● Problems to solve:
1. In the aneurysm study text, how many healthy adults made up the control group?
2. Please carry on writing the aneurysm study text, picking up right after its final sentence.

● Exercise passage:
..........

Hypothesis: The purpose of this study was to determine the clinical significance of NLR in patients with IA.

Methods: The study group consisted of patients with IA who had been admitted to the neurology department from January 2008 to December 2014. A total of 362 patients including 176 patients with unruptured IA, 186 patient with ruptured IA were enrolled in this study. The control group consisted of 178 age, sex-matched healthy adults who had not harbor IA by CTA, MRA, DSA. The baseline NLR was calculated as the ratio of neutrophil count to lymphocyte count. WBC count>12.000 cells per μL or <4.000 cells per μL and high body temperature>38 ° are excluded from the study.

..........

● Dataset content:
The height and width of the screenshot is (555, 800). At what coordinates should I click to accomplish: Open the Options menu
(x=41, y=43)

..........

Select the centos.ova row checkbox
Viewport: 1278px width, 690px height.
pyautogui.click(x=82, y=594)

..........

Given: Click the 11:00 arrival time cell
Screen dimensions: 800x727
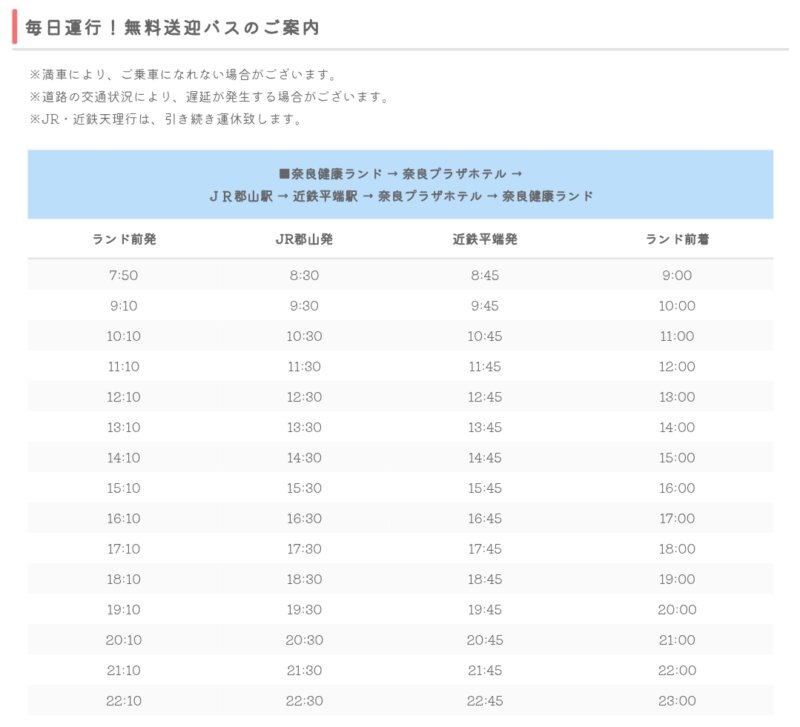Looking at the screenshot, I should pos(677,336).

..........

● Responses by item number:
1. 178 age- and sex-matched healthy adults.

2.
Results: The Mean NLR was significantly higher among persons with cerebral aneurysm compared with controls (P < 0.001). The level of NLR in ruptured IA group were found higher compared to unruptured IA and control group (7.0 ± 6.6 vs 2.5 ± 1.5 vs 1.6 ± 0.5, P < 0.001). Other comorbid conditions were balanced between these three groups.

Conclusions: Higher NLR is associated with cerebral aneurysm. Unlike many other inflammatory markers and bioassays, NLR are inexpensive and readily available biomarkers that may be useful for risk stratification in patients with cerebral aneurysm.